▸ PROBLEM TO SOLVE
Give the lines again exactly as they appear below, from the line with "Given: Click the Find binoculars icon" to the line with "The image size", both included, and only those lines. Leave every picture out.

▸ SUPPLIED DATA
......
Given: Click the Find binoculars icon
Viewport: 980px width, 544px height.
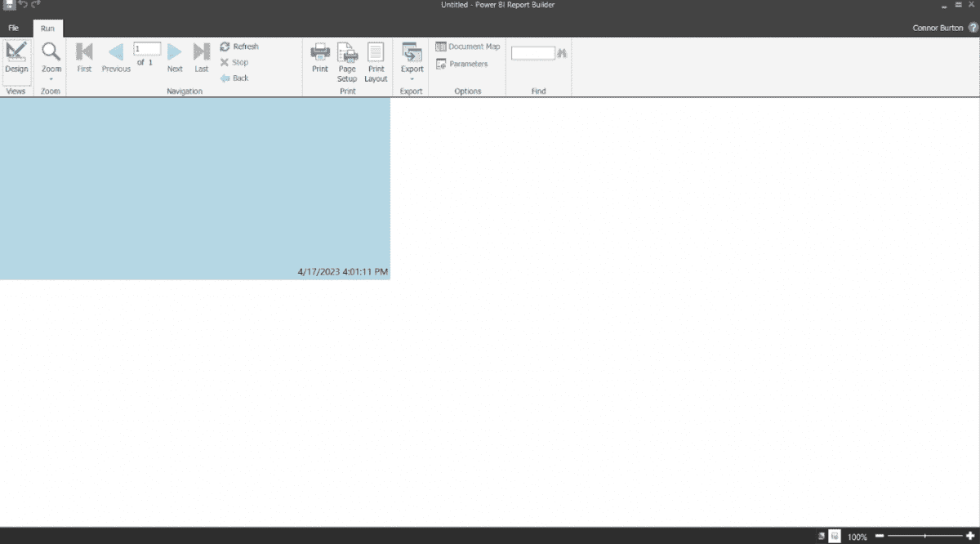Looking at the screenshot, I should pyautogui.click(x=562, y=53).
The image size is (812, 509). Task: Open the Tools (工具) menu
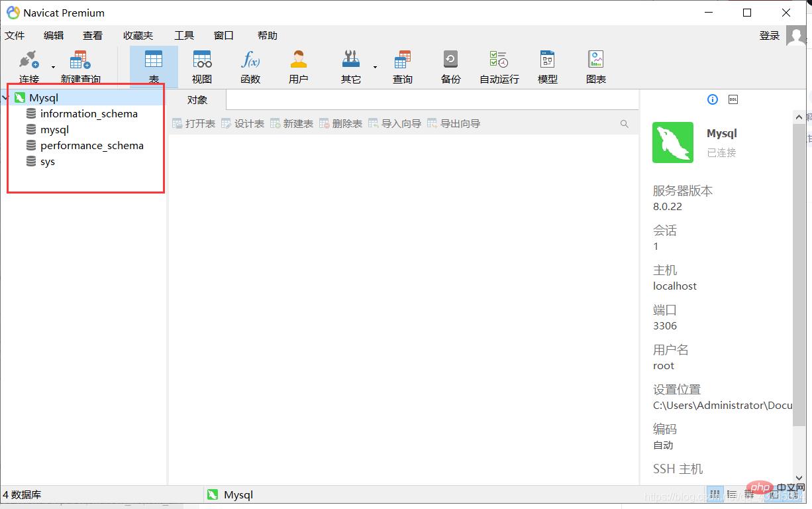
......
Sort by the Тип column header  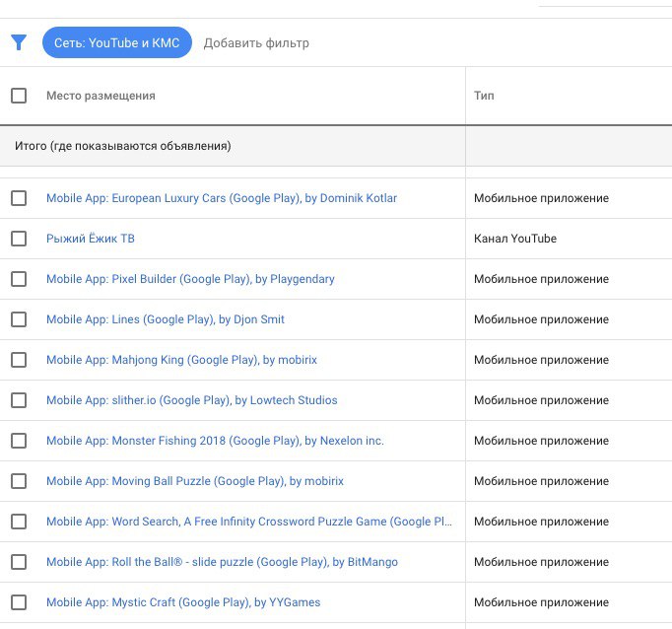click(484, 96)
......
▸ OUTPUT FOR THIS TASK
Given: Click the Find binoculars icon
Viewport: 980px width, 544px height.
Looking at the screenshot, I should pyautogui.click(x=562, y=53).
The image size is (812, 509). Task: Open the Tools (工具) menu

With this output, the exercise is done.